You cant lay down the law an who or what he decides to bonk. I doubt a 19yo would want to permanently hook up with a geriatric old fogey 34yo. On the other hand ..... she might end up as your SIL .... fate has a funny way of panning out.

I'm assuming the invitation was a 'plus one'? Serious error of judgement to assume she is some how not suitable for a wider audience. If she were, I doubt he'd be bringing her.

So it depends on how you value your relationship with your brother - you've got some back peddling to do because you've really wrecked it from what you've posted.

bogeyface · 07/08/2012 21:30

And if you re-read the OPs subsequent post, he has refused to come without his shagpiece and said that he wont be seeing them unless they visit him in Oz, which the OP said that they wouldnt be doing. I wouldnt be able to visit my sis if she moved there, so it wasnt the OP who is doing the cutting off but the brother.

And either way, it isnt control freakery, but manipulation. As I said, the DB is the guilty one for that not the OP.

ll31 · 07/08/2012 21:32

think you and your brother sound equally childish tbh. yabu-would be normal to invite gp partner to christening

squeakytoy · 07/08/2012 21:34

"Would anyone want their 19 year old DD going out with a 34 year old man really?"

It really isnt that massive an age difference. So on that point YABU.

eurochick · 07/08/2012 21:41

Do you love drama or something? Between the two of you, you have managed to create one...

15 years is not that big an age difference. Surely the important thing about a christening is the god/godparent part? Or are you having one just to show off your baby and be the centre of attention....? As others have pointed out, anyone can attend the service (and randoms often seem to, unlike wedding services).

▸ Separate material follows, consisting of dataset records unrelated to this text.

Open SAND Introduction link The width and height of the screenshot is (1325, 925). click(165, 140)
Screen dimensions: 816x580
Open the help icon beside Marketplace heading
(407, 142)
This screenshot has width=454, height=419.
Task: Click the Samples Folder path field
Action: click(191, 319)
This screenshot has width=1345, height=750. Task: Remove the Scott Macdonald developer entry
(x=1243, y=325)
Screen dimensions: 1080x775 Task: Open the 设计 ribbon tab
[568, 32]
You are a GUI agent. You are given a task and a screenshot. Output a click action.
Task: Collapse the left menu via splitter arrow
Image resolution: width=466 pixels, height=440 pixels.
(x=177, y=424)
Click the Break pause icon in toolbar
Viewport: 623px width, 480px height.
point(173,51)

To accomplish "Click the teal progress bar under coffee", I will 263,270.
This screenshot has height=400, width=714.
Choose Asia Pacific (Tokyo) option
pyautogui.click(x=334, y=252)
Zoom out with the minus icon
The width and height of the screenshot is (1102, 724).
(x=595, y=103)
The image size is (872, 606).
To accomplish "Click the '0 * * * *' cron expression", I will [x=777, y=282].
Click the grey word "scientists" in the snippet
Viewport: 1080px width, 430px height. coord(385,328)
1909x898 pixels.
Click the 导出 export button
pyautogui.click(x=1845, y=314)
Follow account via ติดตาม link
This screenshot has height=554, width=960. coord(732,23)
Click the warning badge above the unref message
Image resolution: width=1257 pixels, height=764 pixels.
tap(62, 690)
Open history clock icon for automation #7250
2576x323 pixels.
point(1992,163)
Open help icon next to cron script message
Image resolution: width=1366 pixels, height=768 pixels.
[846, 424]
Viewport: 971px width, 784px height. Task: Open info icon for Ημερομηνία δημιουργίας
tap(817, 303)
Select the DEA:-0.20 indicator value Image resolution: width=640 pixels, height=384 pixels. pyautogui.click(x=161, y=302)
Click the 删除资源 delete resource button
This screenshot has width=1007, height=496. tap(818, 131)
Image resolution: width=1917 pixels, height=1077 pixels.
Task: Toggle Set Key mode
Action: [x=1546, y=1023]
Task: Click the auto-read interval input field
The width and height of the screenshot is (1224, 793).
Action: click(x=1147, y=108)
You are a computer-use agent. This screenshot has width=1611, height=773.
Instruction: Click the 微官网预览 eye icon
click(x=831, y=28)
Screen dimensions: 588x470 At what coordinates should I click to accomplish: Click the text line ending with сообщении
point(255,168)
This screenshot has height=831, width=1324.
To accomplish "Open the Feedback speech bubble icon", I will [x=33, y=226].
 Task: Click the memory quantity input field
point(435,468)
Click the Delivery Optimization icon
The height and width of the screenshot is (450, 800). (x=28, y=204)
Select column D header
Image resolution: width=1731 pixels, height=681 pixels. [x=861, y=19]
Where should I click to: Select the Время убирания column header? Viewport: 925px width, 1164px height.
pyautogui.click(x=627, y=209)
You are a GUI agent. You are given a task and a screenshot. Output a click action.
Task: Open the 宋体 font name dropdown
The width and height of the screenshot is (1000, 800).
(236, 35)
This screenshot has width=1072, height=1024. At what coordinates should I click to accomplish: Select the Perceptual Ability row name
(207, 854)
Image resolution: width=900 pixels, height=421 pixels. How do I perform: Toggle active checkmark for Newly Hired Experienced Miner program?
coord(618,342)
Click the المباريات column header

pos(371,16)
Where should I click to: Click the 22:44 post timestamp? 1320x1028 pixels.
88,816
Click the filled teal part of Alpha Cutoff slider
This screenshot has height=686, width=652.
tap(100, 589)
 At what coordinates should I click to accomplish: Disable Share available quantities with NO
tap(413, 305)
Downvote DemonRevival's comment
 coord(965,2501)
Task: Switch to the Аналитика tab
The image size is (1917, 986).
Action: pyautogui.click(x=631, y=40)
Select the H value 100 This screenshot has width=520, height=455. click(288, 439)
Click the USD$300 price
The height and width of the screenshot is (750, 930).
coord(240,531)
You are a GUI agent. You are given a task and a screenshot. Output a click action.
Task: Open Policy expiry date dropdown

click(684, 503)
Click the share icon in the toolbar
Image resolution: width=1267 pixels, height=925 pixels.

NovackNGood · 07/08/2012 21:43

When you say he will never see you or his niece again you are being exceptionally childish. So I it is easy to say YOU ARE THE UNREASONABLE ONE.

DoItOnce · 07/08/2012 21:47

I think I would let her come and be nice about it. It's really not the end of the world and she might be lovely.

I think it's a bit creepy of him to date a 19 year old but who knows, and it doesn't really matter to you. I find the strangest part of all of this is that she would want to come!

He sounds a bit of a pratt but he is moving away so you won't have to worry about him for long.

I hope you, your family and your DD all have a stress free and enjoyable christening Smile

DoItOnce · 07/08/2012 21:49

Ps, I have a very mature 19 year old and I would be horrified if they went out with a 34 year old. It is a huge age range at that age.

solidgoldbrass · 07/08/2012 21:52

Have you and your brother spent your whole lives trying to push each other around and stamping your feet if you don't get your own way?

nailak · 07/08/2012 21:52

depends on the maturity of those involved surely!

I too am married to a man 14 years older then me. Got married when i was in my early twenties and him mid thirties.

Whats so horrifying about it?

WithoutCaution · 07/08/2012 21:54

Life's too short OP let her go to the Christening

dottyspotty2 · 07/08/2012 21:57

Doitonce why is it horrifying bit of an archaic attitude

MushroomSoup · 07/08/2012 21:58

I think YABU. It's your brother, you love him. He has a GF you don't approve of but that's not your business - she is presumably a nice girl who you might like.
My DB brought his fuckbuddy short term GF to a family party 10 years ago. They lasted 2 weeks but she has been my friend ever since!
Live and let live, OP.

WorraLiberty · 07/08/2012 22:00

You don't sound like a great Christian to be honest OP

I hope your DD is raised to be less judgemental

tittytittyhanghang · 07/08/2012 22:00

First you said that it was a small gathering, only 2 friends and their husbands, but if its in a church surely anyone could in theory show up. Then you said your putting on a buffet, I can't see how one extra person is gonna blow the budget out the water. The only remotely justified reason you have is that you don't know her, but imo thats not a good enough reason not to invite her if your db considers her a partner enough to attend events with him. Theoretically they could get married tomorrow, would you be happy if db gf banned you from attending on the basis she doesn't know you/hasn't met you yet?